One of the main challenges has been drilling under a highway. “We had to drill a 1200’directional drill under Highway 113, 90’ deep. You have to picture an arcing drill that comes back out of the ground. Then when that hole is constructed they have to pull the pipe back through that hole. They did that aerially, so it was very exciting. The pipe actually sat about 30’ above the ground, crossing the road.
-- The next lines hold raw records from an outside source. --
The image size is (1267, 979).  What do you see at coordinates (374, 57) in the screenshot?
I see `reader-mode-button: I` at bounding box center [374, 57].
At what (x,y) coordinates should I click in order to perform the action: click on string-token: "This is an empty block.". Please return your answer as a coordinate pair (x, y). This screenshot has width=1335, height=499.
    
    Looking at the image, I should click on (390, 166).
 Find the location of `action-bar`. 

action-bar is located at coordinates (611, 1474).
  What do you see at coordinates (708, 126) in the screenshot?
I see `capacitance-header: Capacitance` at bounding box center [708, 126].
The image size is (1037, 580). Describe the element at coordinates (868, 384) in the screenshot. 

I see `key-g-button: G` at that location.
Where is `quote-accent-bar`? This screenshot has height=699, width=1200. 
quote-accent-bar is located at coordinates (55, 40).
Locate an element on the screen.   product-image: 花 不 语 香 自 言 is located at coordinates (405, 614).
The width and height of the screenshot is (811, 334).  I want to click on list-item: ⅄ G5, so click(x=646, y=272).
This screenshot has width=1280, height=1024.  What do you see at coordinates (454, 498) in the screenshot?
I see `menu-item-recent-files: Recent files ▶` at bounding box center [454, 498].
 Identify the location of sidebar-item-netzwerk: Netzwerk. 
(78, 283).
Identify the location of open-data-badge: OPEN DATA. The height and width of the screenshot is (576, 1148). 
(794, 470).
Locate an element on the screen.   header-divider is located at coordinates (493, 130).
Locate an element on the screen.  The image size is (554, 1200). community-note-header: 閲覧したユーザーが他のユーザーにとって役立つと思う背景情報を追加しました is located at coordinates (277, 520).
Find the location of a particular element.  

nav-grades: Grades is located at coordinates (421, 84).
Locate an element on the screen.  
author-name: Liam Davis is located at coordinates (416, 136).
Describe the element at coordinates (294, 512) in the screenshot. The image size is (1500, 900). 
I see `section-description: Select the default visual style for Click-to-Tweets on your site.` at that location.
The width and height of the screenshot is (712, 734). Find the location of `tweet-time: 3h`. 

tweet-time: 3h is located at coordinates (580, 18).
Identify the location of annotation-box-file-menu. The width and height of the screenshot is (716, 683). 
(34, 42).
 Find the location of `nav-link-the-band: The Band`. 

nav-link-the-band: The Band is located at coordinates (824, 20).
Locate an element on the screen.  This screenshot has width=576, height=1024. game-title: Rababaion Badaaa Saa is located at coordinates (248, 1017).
It took 17 hours to complete.”
This kind of highway work brings traffic complications, says Hanak. “Any of the intersections that the pipeline travels through are extremely busy, so we go to night work to eliminate some of the traffic inconveniences for the residents and businesses.”
The project has to abide by strict environmental regulations. “California has strict compliance guidelines that must be adhered to,” says Hanak. “What the city did initially when they came out with the project was to inform the contractor that they would be responsible for having an archaeologist on site every day, and that we would have an arborist to do a full tree evaluation on every single tree within the route of our pipeline and develop a report so those trees were not hindered or damaged throughout the project.”
The construction has to take particular care with water run-off during the winter months. When they are working, they have to ensure the runoff water is filtered before it discharges into the storm drain.
By far the biggest challenge, though, is dealing with the unknown utlities. “Davis used to be a farm town,” explains Hanak. “It’s very hard to find any type of history of what’s actually in the ground, so we tend to encounter many unknown utilities. It’s one of the largest things that hinders us during an excavation.”
The solution is forward planning, says Hanak. “We have to overcome that by locating [the unknown utilities] before we start our actual pipelines operation. We transfer that information to the engineer and the engineer then goes to check his records. If there are any differences, he makes changes in advance well before we get there so that we’re not delayed.”
The project has just reached its first milestone – connecting to the system transporting water from the river to the regional water treatment plant in Woodland – and is on track to complete at least 30 days earlier than expected, all within budget.
Hanak is delighted not only by the progress of the project, but by the agency’s response. “Many agencies take it for granted when you have a good contractor on the project. It’s really nice when they step out of the cloud and say these guys are doing a terrific job, and let the public know that. The city has done that for us. They’ve become more of a team member. Everybody’s become one to reach a certain goal, and that’s what we’ve done.”